First the "news" in the Intelligencer column — which this reporter worked on in 1994-95 — that hotelier Ian Schrager is "finally opening not one but two hot spots in SoHo." The word finally is so important here — as if we'd all been waiting breathlessly for the former federal felon and co-owner of the original Studio 54 to start putting up velvet ropes in downtown Manhattan! The item, of course, is accompanied by a color photograph of a grinning Schrager.
Ah, but then to the back of the magazine, where restaurant critic Hal Rubenstein tries to revive the image of Schrager's Hudson Hotel and its Cafeteria restaurant. Readers of this column know what I already think about the Hudson, etc.: pretentious, obnoxious, exclusionary, and with bad food.
Now Rubenstein bites back. I quote the sub-headline: "Sure, the food at Hudson Cafeteria is hit or miss — but who cares? Since when did hipsters need scene and cuisine?"

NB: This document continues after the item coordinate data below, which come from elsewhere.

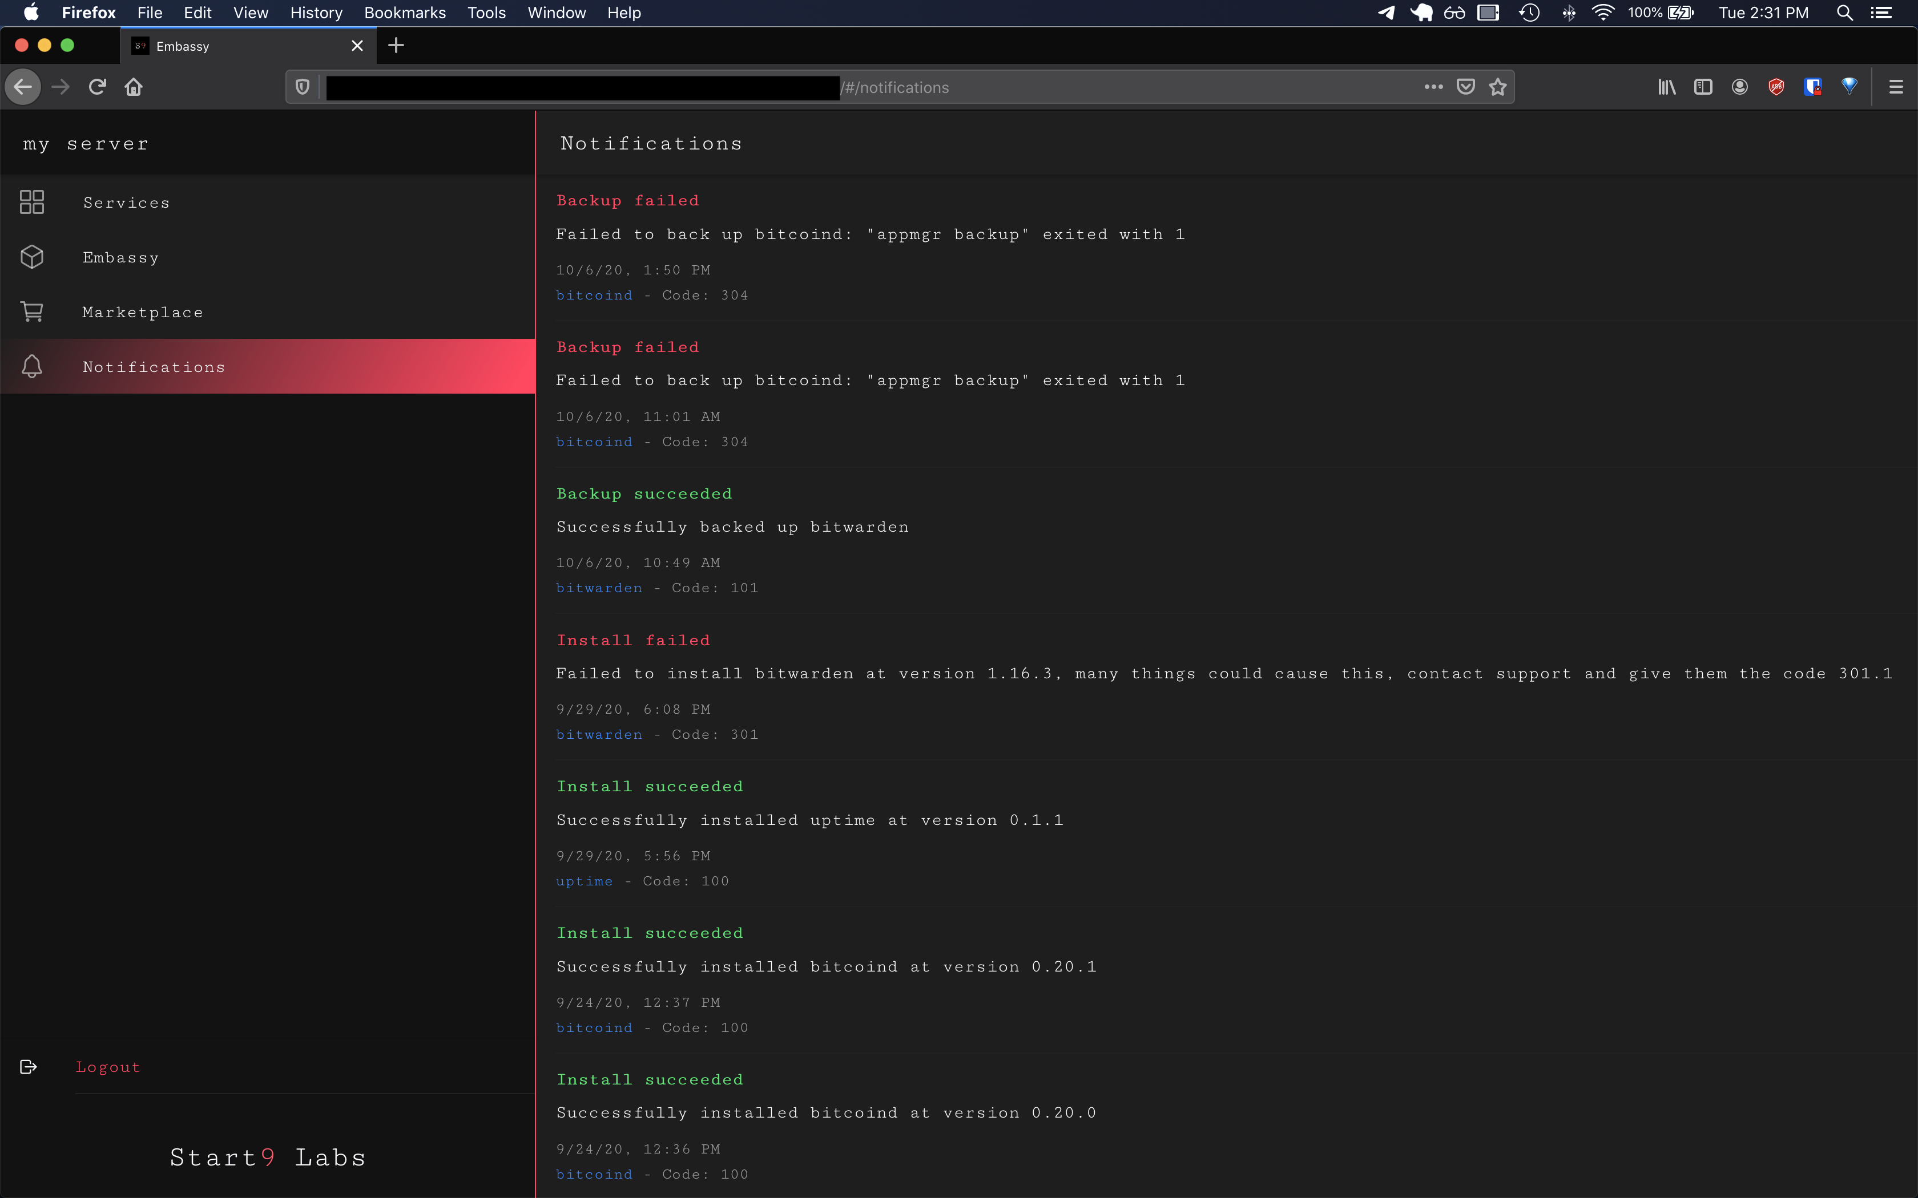Click the Notifications bell icon
Viewport: 1918px width, 1198px height.
pos(32,366)
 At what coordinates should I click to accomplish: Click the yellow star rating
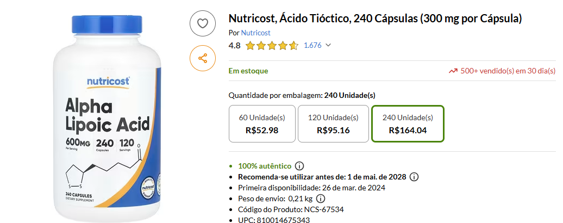[272, 46]
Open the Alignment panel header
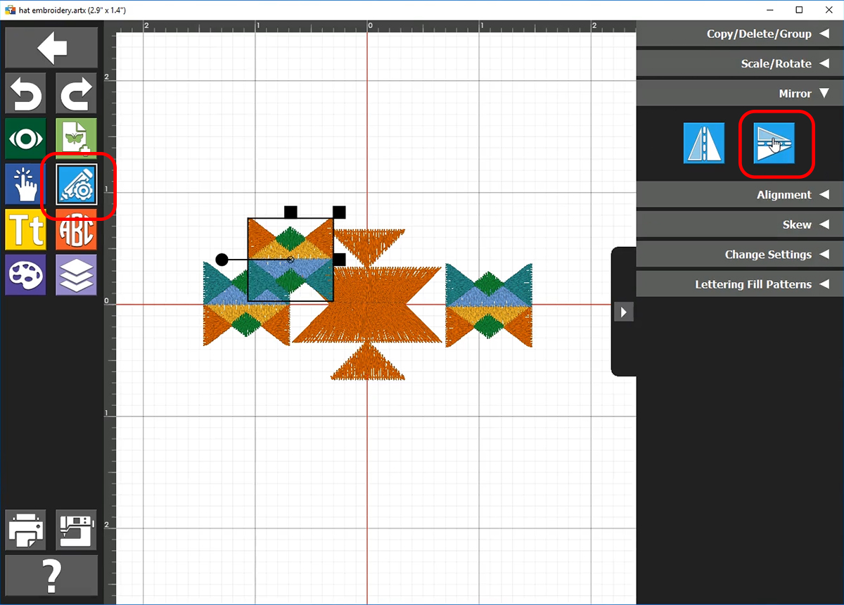Viewport: 844px width, 605px height. [740, 195]
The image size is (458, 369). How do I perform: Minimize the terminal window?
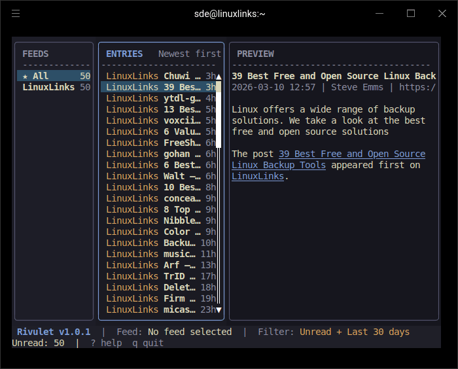click(381, 14)
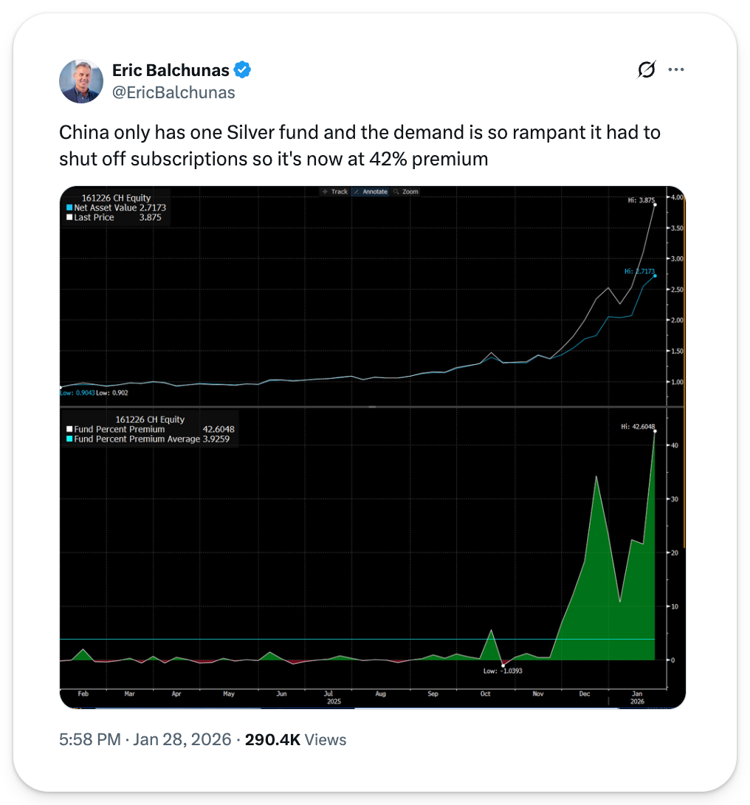750x805 pixels.
Task: Select the Annotate tool in chart toolbar
Action: coord(371,191)
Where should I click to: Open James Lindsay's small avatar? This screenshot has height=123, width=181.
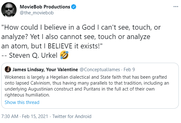click(8, 69)
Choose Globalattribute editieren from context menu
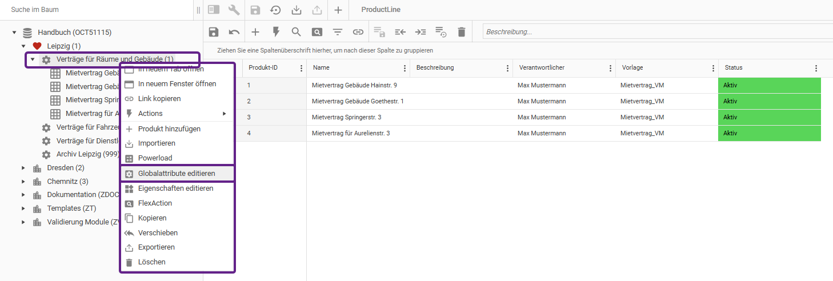The height and width of the screenshot is (281, 833). tap(177, 174)
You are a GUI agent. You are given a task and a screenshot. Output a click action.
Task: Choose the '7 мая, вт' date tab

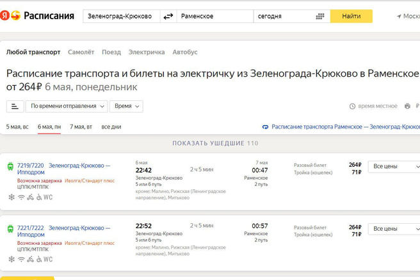(81, 127)
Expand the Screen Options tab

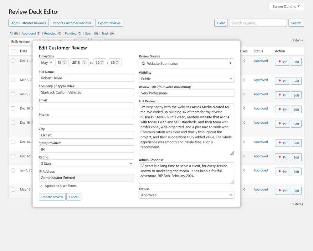tap(286, 6)
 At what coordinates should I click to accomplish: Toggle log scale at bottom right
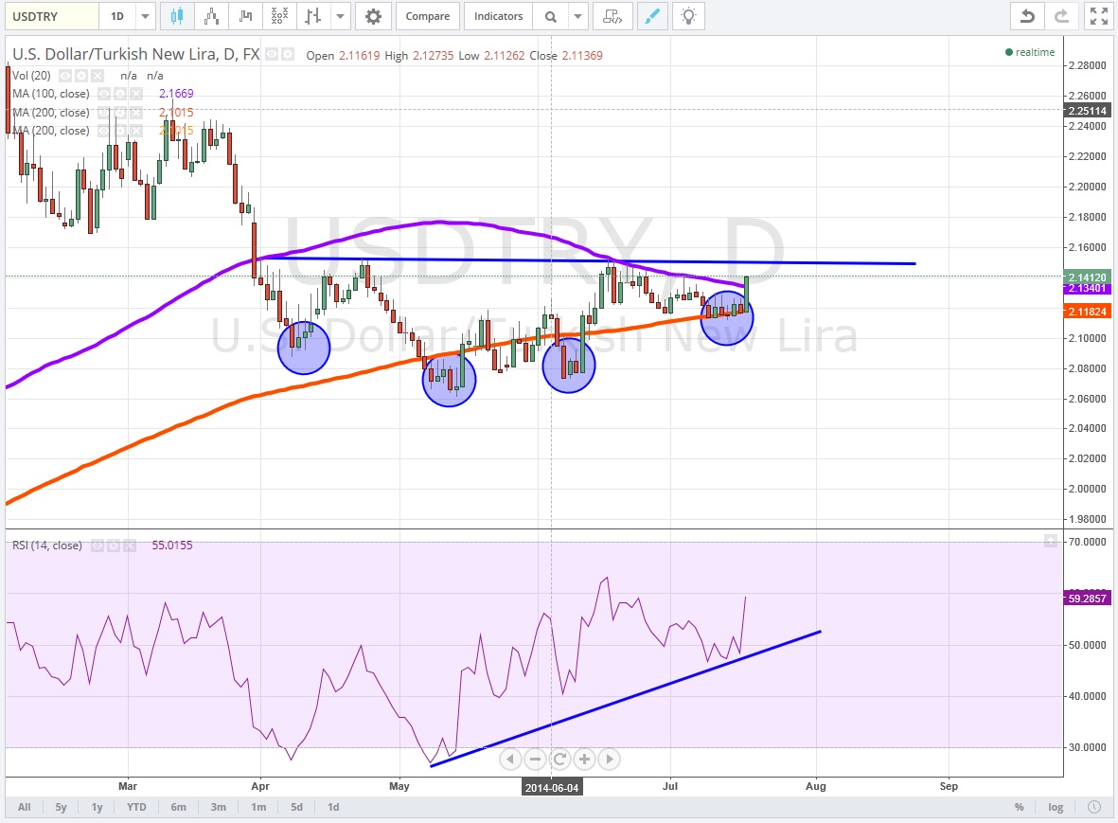click(x=1055, y=807)
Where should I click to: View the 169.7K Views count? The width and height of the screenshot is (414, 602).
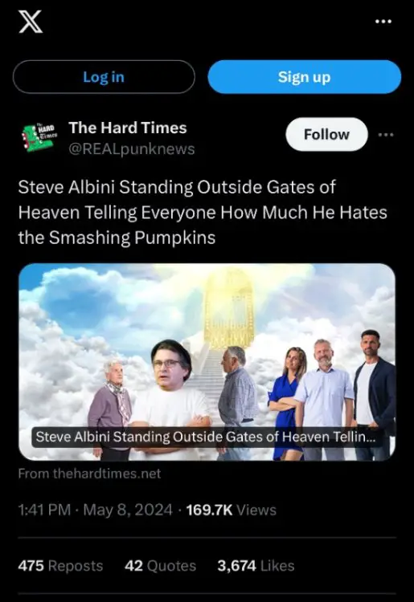point(231,510)
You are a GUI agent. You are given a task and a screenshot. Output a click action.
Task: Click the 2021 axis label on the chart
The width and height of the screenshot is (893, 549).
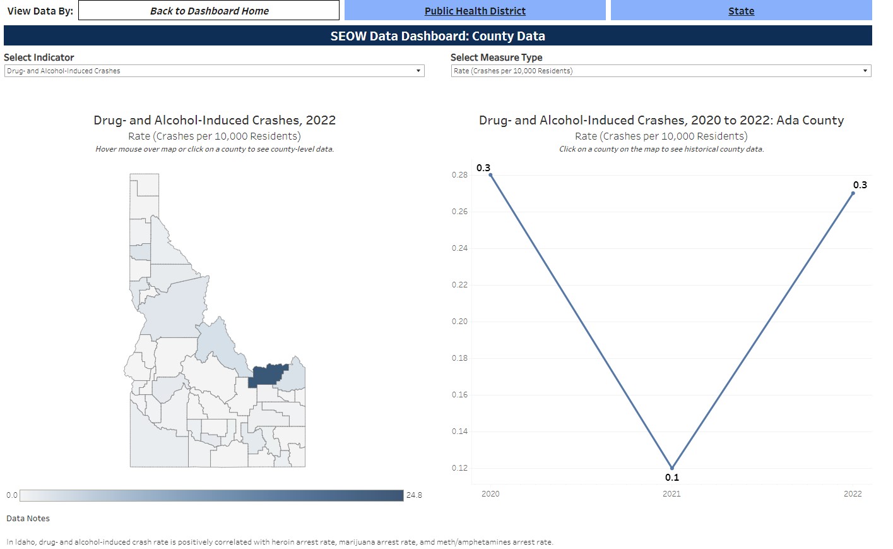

After more or less skewering the menu and the décor of Cafeteria, Rubenstein concludes: "... did I ever see one sad face in this joint? Anyone radiating irritation, dissatisfaction or regret ...? Not only does the great hall vibrate with good cheer, but for a radiant hot spot, it's pleasantly unraucous ..." So radiant! So much radiating! No sad faces here!
And then Rubenstein warns us, if we are feeling sad and not radiating (forget about the food, or the fact that you can't get a reservation, or a mean service staff): "If Hudson Cafeteria is the right place for you, it's about as easy to enjoy yourself there as it is on Coney Island's Cyclone. But if it's not, admit it and move on. No, you are not too old, or too unhip, or a snob. This just isn't what you want from an evening out."
Got it, bub? Take your stinkin' money and your sad face and go someplace where you're wanted! And stop complainin', dammit!